This opinion is uncorrected and will not be published in the printed Official Reports.


Decided on January 3, 2008
SUPREME COURT OF THE STATE OF NEW YORK

APPELLATE TERM: 2nd and 11th JUDICIAL DISTRICTS

PRESENT: : PESCE, P.J., GOLIA and RIOS, JJ
2007-84 Q C.

Unclaimed Property Recovery Service, Inc., Appellant,

against

Harvey Landau As Representative of the Estates of LIBBY and Samuel Landau, The Estate of Libby Landau and The Estate of Samuel Landau, Respondents.


Appeal from an order of the Civil Court of the City of New York, Queens County (Lee A. Mayerson, J.), entered June 29, 2006. The order granted defendants' motion to vacate a judgment entered on default.


Order affirmed without costs.

The instant action is based upon an alleged breach of a contract whereby plaintiff was to receive a percentage of any monies obtained by defendants from the Office of the State Comptroller, Office of Unclaimed Funds, as a result of plaintiff's efforts. A default judgment was entered and defendants moved to vacate it. A review of the record indicates that defendants established the requisite excusable default and
meritorious defense, so as to warrant the vacatur of the judgment (see CPLR 5015 [a] [1]; O'Loughlin v Delisser, 15 AD3d 372 [2005]; Costanza v Gold, 12 AD3d 551 [2004]; Miller v Lanzisera, 273 AD2d 866 [2000]; Green Point Sav.

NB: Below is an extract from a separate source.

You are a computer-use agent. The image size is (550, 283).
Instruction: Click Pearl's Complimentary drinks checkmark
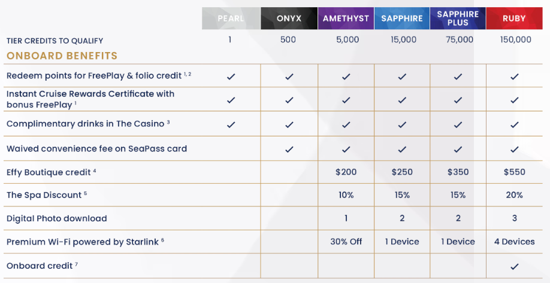[231, 124]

Bank v Arnold, 260 AD2d 543 [1999]).

We note that the fact that defendants may not have moved within one year after service of a copy of the judgment with written notice of entry, did not require denial of the application (see Ray Realty Fulton, Inc. v Lee, 7 AD3d 772 [2004]; Luna Baking Co. v Myerwold, 69 AD2d 832 [1979]).

Accordingly, the order appealed from is affirmed.

Pesce, P.J., Golia and Rios, JJ., concur.